Seine Augen funkelten, berauscht. "Weißt du... - er hat dieses Wesen-Kind getroffen, mit dem die Kinder von Titan spielen. Ich habe es jetzt auch gesehen. Dieses Wesen sah für mich aus wie du, Helean, aber ich könnte schwören, daß Kim darin etwas anderes zu erkennen glaubte." Tahaas drehte sich wieder um zu Helean, die ihn beschwingt anlachte. "Es ist eigentlich unerklärbar", sagte er verstört. "So wie dein eigenes Erlebnis, Tahaas. Geh' nur spielen mit deinem Dr. Kim Sanguan", entgegnete sie nur. "Ich werde es inzwischen herausfinden." Ehe er noch etwas sagen konnte, schleuderte sie ihn in einen neuen Sphärenblitz, zurück zum Saturnmond.

 
3
Unruhig und nervös half Kim Christoria beim Anziehen ihres schwarzen, wallenden Abendkleides. Berührungen mit ihrer Haut waren wie Peitschenschläge; ihm war, als umhüllte ihn Finsternis, wenn er ihr zu nahe kam. "Was ist mit dir?" Ihre Stimme war gereizt.
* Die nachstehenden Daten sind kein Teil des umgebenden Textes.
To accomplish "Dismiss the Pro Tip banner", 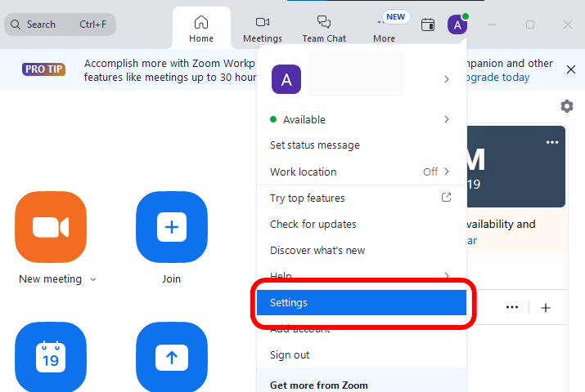I will [571, 69].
Ihr Haar war so ungekämmt wie nur irgendmöglich. "Ich habe jemanden getroffen in der Stadt auf dem Mond. Er heißt Tahaas. Vielleicht kennst du ihn, er war einmal ein berühmter Künstler." - "Ach ja. Fangataufa, der Falke. Ich hatte ihn vergessen. Ich dachte, er sei tot. Was macht er wohl bei Helean?" - "Ich habe ihn geküßt!" sagte Sanguan nur. Christoria sah ihn anerkennend an. "Nicht viele haben ihn geküßt", grinste sie boshaft. "Doch tu' nur das, was du willst, und es wird gut sein." - "Aber für dich gilt dieser Grundsatz nicht! Du kümmerst dich um nichts, und alle sind dir egal! Du hättest Raven wehgetan. Du machst dich über Tahaas lustig. Warum helfe ich dir überhaupt?" rief Dr. Kim Sanguan plötzlich. Christoria zog es vor, nichts zu erwidern. Er nickte nur und wandte sich ab. Von dem Wesen-Kind erzählte er ihr nichts.

 
*
Im großen Ballsaal tanzte Tahaas mit Dr. Kim Sanguan und entführte ihn von dort auf die Straße. Aus den entgegengesetzten Ecken des Raumes sahen ihnen Christoria und Helean zu, ohne sich an ihrem Verschwinden zu stören. Als die beiden fort waren, standen sie fast gleichzeitig auf. In der Mitte des Ballsaales trafen sie sich. So fanden sie sich finster einander gegenüber, und die repulsorischen Tanzscheiben unter ihren Füßen levitierten langsam und ziellos durch den Raum. Die Gedankenbefehle, die die Tanzscheiben von den beiden Frauen empfingen, waren nur als Wunsch nach gegenseitiger Nähe bestimmbar. "Chris..." flüsterte Helean. Mit einem Mal sprang sie auf Christorias Tanzscheibe. "Also sind das wirklich du und ich!" sagte Helean. Sie aktivierte einen Sphärenblitz, der sie in die Eisblase im Orbit von Titan brachte, wo sie alleine waren.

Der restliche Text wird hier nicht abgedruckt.